Kit: No. 7012
Manufacturer: Eduard, distributed by Precision Parts Corp., 800 Proctor Ave., Ogdensburg, NY 13669, &613-224-9071
Comments: Mixed media, 146 parts (69 injection-molded plastic, 14 resin, 62 photoetched brass, 1 film instrument panel), decals.
Even if you think you know all about Spitfires, it would be easy to not be familiar with the Mk.21. It was the first Spit with the revised wing that became standard on the Mk.22 and 24. Mk.21s carried either the Griffon 61 engine with five-blade propeller or the Griffon 85 engine and six-blade counterrotating prop. Only 120 Mk.21s were built, and they were too late to see action in World War II.
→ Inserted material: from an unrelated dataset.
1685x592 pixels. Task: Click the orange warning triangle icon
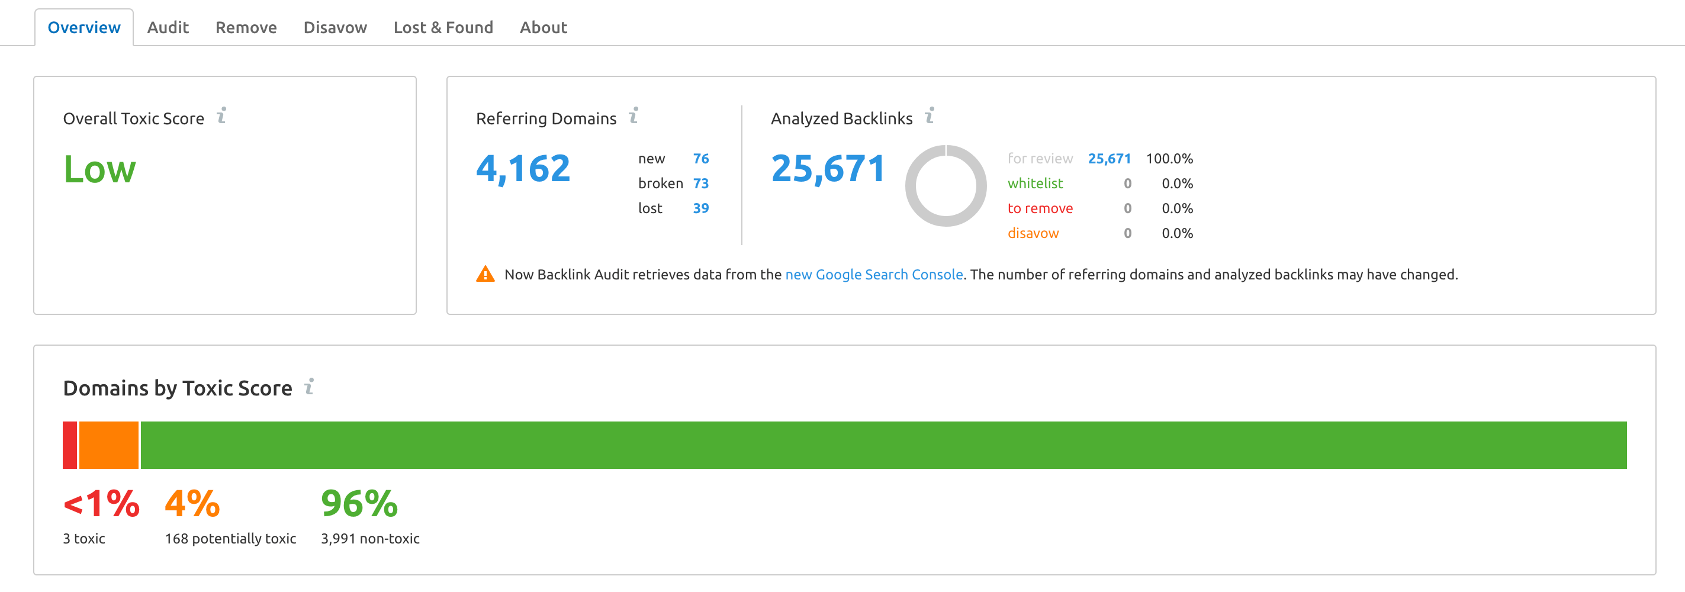(485, 274)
Eduard's Profi-Pack kit contains typical limited-run styrene parts that require cleanup of mold-parting lines and block sanding of mating surfaces. Also provided are excellent resin castings of the rudder, elevators, wheels, seat, cockpit door, and other details. They are well cast, but to use the control surfaces, you must cut away their plastic counterparts.
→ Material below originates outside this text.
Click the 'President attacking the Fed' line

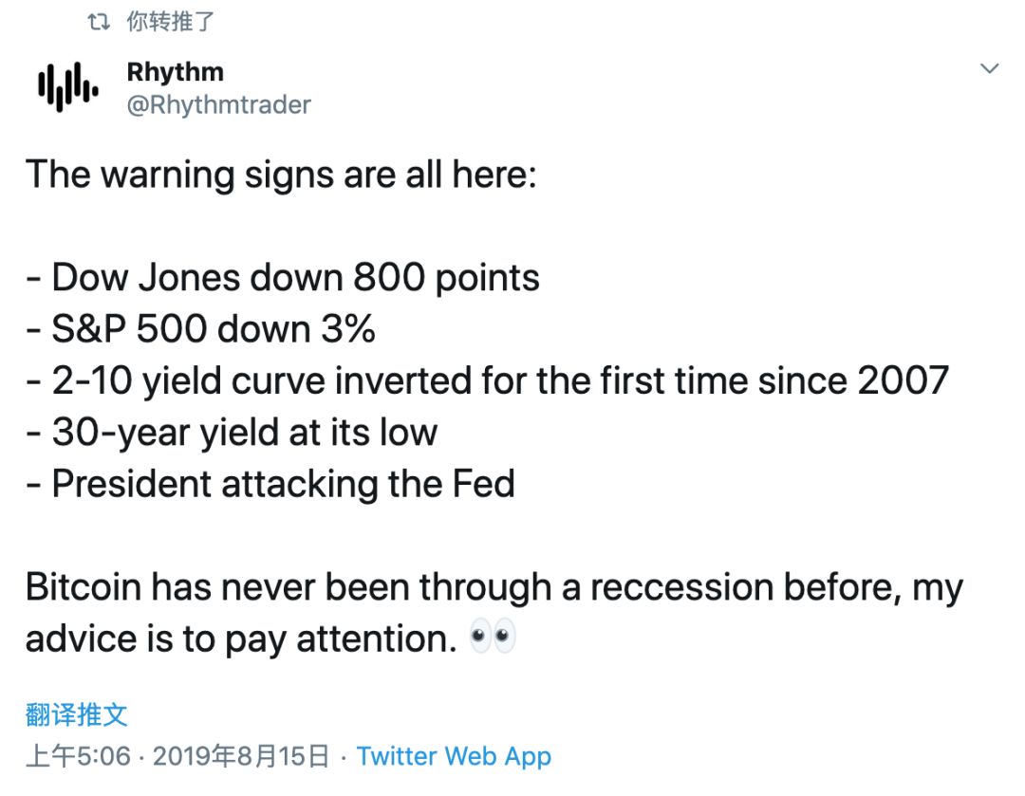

Most of the top-quality photoetched parts go in the cockpit, and some of these are tiny. Be careful when you cut them from the frame; they can fly away and disappear! If you use the photoetched cockpit details, remove the basic detail molded inside the fuselage halves. While you are at it, thin down the walls to make the photoetched interior fit better. In step 5, the frame for the control column linkage is narrower than the floor, so I added a couple of styrene strips to close the gaps.
I followed the instructions on building the cockpit most of the way, but left out the forward and aft bulkheads, instrument panel, cockpit floor, and seat assemblies until after the fuselage halves were joined. These all fit through the open bottom before the wing is added.
My sample had a few sinkholes in the upper cowl pieces, and the replacement resin elevators should have the prominent ribbing sanded away; these were all-metal and should be smooth.
The wing/fuselage joints needed sanding, dry-fitting, and eventually a little filler. If you are a detail fanatic, you can add the itsy bitsy photoetched shutter actuators inside the radiators, but they will be hard to see. The ventral carburetor intake was too deep, so I reshaped it.
Choose a prop, assemble and clean up the hub first, then file the corners off the square peg at the base of each blade so you can adjust the pitch and fit.
My sample's three-piece open canopy didn't fit well, so I chose the one-piece closed canopy. Of course, with the canopy closed, you can barely see all that wonderful cockpit detail!
Painting was simple; I used Model Master Metalizer non-buffing aluminum sealed with Polly Scale clear gloss. The Propagteam decals are thin and fragile. In the scheme I modeled, the forward red stripes are marked backwards: No. 61 should go on the right side with the exhaust cutout facing up (62 goes on the left). When viewed from the side, the stripes should be centered on the center line of the prop hub, not above it. Put the forward fuselage stripes on first, then place the fuselage roundels, then the rear stripes. I replaced the insignias because the white portions were too wide for Type C roundels.
The completed Mk.21 is an attractive model, but the wings and fin appear too thick. The overall dimensions are within a few scale inches of the measurements in my main reference, Alfred Price's The Spitfire Story. I spent about 20 hours building the kit and would recommend it to experienced modelers because of the small parts and extensive cleanup.